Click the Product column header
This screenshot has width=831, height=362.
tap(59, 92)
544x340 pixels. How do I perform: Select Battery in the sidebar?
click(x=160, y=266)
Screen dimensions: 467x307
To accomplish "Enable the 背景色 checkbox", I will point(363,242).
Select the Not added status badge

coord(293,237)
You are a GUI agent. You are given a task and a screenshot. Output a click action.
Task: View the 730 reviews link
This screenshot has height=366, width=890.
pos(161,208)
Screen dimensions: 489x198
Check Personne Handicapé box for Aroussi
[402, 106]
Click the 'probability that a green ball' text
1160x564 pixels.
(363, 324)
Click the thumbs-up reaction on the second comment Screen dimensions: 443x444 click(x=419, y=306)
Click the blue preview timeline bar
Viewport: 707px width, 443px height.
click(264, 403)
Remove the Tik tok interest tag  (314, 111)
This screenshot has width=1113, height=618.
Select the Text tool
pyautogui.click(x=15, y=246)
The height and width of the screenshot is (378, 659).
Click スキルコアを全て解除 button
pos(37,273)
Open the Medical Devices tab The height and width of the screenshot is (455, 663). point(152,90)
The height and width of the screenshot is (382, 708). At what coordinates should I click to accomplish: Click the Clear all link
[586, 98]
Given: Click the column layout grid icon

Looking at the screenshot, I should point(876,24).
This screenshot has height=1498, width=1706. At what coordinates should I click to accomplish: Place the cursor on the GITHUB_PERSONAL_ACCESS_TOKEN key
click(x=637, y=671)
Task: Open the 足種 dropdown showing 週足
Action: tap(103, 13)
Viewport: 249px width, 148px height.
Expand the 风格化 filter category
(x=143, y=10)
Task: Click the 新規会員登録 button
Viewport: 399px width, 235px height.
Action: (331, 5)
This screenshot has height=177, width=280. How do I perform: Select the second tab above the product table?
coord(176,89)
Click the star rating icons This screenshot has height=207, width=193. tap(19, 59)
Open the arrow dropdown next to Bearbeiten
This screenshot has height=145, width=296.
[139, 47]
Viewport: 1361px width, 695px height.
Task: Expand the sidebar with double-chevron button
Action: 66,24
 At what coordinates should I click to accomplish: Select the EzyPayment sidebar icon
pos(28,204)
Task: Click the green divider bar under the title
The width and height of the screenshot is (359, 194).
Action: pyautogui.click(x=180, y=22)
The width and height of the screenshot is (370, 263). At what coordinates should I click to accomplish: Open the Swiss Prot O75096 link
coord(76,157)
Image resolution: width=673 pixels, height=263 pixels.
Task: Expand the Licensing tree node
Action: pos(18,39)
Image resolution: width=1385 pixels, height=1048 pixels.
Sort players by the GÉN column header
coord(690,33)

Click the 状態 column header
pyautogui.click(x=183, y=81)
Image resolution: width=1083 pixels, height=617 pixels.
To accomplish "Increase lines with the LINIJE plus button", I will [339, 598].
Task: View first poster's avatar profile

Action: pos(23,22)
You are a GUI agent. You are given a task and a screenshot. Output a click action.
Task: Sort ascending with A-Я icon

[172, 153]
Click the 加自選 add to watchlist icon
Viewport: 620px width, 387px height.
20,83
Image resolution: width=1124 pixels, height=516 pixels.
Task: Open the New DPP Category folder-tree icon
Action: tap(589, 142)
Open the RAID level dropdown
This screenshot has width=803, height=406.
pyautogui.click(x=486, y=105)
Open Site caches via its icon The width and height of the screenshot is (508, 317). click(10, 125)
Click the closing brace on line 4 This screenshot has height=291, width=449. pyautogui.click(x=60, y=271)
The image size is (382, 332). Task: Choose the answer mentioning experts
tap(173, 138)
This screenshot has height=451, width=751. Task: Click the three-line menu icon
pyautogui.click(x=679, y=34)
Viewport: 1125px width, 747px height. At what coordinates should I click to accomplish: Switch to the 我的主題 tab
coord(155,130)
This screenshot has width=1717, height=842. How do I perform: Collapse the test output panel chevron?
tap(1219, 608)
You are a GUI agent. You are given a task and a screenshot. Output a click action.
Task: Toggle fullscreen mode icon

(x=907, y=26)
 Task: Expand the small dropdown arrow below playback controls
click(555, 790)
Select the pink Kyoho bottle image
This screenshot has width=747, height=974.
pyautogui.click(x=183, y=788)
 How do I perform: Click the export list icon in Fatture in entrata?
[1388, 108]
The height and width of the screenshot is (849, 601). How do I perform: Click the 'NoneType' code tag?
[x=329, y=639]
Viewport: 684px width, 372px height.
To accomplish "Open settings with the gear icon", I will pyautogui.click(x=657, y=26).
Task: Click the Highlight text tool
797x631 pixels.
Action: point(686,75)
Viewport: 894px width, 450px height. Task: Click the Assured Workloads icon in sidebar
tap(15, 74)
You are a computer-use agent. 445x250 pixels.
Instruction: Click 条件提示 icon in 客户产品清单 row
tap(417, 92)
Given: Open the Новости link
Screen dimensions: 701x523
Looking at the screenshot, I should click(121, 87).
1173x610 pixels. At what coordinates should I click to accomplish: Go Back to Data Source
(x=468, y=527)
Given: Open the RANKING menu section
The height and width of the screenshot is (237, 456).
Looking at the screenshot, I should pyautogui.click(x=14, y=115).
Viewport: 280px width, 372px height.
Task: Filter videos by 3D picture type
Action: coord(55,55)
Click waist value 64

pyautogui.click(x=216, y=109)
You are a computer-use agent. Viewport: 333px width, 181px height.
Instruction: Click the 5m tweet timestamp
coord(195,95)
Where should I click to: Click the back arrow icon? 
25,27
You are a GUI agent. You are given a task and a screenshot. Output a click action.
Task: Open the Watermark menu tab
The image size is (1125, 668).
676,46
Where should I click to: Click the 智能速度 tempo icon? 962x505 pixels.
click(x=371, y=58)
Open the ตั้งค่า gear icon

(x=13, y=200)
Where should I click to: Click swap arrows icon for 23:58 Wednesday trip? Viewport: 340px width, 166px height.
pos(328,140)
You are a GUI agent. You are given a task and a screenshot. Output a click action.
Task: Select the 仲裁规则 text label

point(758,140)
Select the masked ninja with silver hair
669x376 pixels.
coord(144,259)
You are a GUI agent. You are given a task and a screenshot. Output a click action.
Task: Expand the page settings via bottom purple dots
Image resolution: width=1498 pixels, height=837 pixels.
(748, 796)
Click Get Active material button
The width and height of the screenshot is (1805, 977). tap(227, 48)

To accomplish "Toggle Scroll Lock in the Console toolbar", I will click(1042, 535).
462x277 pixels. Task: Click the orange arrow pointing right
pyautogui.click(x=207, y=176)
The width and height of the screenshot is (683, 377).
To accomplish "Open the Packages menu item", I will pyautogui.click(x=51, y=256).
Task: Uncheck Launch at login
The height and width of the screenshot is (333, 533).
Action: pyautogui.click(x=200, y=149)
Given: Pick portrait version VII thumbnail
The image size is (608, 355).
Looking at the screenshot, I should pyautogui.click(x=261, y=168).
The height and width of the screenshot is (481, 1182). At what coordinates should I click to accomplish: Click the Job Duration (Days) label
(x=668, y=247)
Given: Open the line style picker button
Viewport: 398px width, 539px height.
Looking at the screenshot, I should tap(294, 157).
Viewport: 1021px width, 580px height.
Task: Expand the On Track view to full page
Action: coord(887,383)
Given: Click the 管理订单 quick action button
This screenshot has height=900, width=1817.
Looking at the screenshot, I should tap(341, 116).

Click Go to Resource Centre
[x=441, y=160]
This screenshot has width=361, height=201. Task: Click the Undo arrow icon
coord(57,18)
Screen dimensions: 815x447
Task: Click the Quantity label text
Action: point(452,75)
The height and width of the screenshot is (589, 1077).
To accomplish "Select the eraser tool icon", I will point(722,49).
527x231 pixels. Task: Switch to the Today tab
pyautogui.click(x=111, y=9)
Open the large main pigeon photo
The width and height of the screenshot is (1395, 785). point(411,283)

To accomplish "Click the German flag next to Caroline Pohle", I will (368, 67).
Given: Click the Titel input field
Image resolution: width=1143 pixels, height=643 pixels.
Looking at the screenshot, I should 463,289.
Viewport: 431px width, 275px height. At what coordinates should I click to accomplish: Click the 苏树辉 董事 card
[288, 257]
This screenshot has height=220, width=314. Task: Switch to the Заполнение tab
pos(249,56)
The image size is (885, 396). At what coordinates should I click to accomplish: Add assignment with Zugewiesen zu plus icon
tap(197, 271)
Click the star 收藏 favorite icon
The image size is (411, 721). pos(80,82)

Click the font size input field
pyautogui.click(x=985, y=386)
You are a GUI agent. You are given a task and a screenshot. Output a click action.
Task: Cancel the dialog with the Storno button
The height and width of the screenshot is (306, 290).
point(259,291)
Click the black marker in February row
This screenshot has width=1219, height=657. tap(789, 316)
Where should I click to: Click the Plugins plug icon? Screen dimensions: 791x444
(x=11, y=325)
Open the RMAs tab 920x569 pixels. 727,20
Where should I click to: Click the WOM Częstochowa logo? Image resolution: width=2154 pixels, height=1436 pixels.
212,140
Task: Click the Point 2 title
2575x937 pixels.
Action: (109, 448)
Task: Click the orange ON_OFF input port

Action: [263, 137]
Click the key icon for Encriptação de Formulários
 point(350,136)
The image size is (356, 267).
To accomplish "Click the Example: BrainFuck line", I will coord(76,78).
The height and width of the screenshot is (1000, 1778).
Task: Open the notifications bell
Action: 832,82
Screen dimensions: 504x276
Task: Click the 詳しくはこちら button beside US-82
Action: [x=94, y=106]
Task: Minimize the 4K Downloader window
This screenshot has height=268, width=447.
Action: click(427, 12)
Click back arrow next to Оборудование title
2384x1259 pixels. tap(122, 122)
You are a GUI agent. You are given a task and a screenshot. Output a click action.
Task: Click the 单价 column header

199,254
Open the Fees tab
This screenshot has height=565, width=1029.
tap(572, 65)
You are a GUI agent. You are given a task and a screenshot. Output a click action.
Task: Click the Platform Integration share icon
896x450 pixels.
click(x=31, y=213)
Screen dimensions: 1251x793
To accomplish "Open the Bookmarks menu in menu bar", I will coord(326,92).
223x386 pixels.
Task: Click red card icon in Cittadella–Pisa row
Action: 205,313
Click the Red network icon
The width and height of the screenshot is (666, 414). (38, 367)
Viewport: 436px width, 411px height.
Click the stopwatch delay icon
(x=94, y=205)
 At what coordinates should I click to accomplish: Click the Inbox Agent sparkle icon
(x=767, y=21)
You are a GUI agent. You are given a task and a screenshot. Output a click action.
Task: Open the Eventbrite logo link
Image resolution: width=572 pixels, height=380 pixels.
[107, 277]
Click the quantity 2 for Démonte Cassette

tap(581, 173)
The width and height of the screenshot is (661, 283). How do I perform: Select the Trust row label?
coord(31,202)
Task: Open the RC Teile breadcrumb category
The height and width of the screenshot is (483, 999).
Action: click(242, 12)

────────────────────────────────────────

**任务要求**
请把从含有“Open the arrow dropdown next to Bearbeiten”的那一行起、到含有“Action: pos(23,22)”的那一行为止的数据重新写出，将其中的“divider”换成“separator”，其余内容一律不变。

**参考答案**
Open the arrow dropdown next to Bearbeiten
This screenshot has height=145, width=296.
[139, 47]
Viewport: 1361px width, 695px height.
Task: Expand the sidebar with double-chevron button
Action: 66,24
 At what coordinates should I click to accomplish: Select the EzyPayment sidebar icon
pos(28,204)
Task: Click the green separator bar under the title
The width and height of the screenshot is (359, 194).
Action: pyautogui.click(x=180, y=22)
The width and height of the screenshot is (370, 263). At what coordinates should I click to accomplish: Open the Swiss Prot O75096 link
coord(76,157)
Image resolution: width=673 pixels, height=263 pixels.
Task: Expand the Licensing tree node
Action: pos(18,39)
Image resolution: width=1385 pixels, height=1048 pixels.
Sort players by the GÉN column header
coord(690,33)

Click the 状態 column header
pyautogui.click(x=183, y=81)
Image resolution: width=1083 pixels, height=617 pixels.
To accomplish "Increase lines with the LINIJE plus button", I will [339, 598].
Task: View first poster's avatar profile

Action: pos(23,22)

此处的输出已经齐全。